━━ EXERCISE TEXT

The salvation story behind Benetton's emergence as an F1 team
It is widely considered that Benetton's Formula 1 team ownership journey began in 1986, but a new book exploring the squad's history explains how the Italian fashion brand's protracted takeover of Toleman started long before then
The accepted wisdom in record books is that the Benetton Formula 1 team was born in 1986. Not so, according to those on the inside. During 1985, the team remained Toleman to the outside world, but purely in name alone. The new sponsor that introduced a novel car livery based on international flags was now at the helm – it just didn’t shout about it.
“It stopped being Toleman at the end of 1984 and became Benetton from the start of 1985,” asserts Alex Hawkridge, who took responsibility for a traumatic and far from certain transfer of power over the winter and deep into the start of the new season.
The bad taste left by Ayrton Senna’s defection to Lotus combined with a direct physical problem – the team was snookered by a lack of tyre supply – forced Toleman to face reality. Grand prix motor racing never had been the raison d’etre for the transportation business. It was time for Toleman, and Hawkridge, to leave the stage.

━━━━
━━ RECORDED INFORMATION

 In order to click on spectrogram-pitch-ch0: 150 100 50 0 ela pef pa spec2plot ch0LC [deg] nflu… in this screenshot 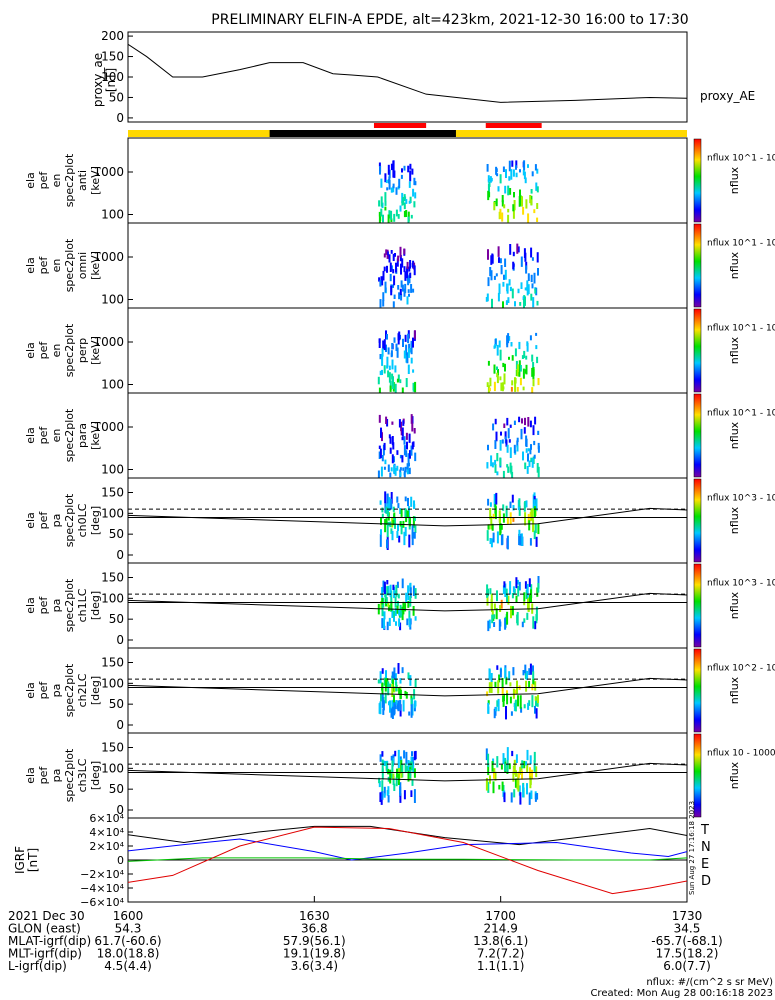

━━━━

■ ASSIGNMENT 1: Drawing on the Benetton F1 text, explain in one to three sentences what forced Toleman to face reality.
■ ASSIGNMENT 2: Rework a passage of the Benetton F1 text, replacing "livery" with "color scheme": begin at the words "The salvation story" and stop after "shout about it.".
The listing has no connection to the text on Benetton's Formula 1 team.

■ SOLUTION 1: Toleman was pushed to face reality by the bad taste left by Ayrton Senna's defection to Lotus, combined with a direct physical problem: the team was snookered by a lack of tyre supply. Grand prix motor racing had never been the raison d'etre for the transportation business.

■ SOLUTION 2:
The salvation story behind Benetton's emergence as an F1 team
It is widely considered that Benetton's Formula 1 team ownership journey began in 1986, but a new book exploring the squad's history explains how the Italian fashion brand's protracted takeover of Toleman started long before then
The accepted wisdom in record books is that the Benetton Formula 1 team was born in 1986. Not so, according to those on the inside. During 1985, the team remained Toleman to the outside world, but purely in name alone. The new sponsor that introduced a novel car color scheme based on international flags was now at the helm – it just didn’t shout about it.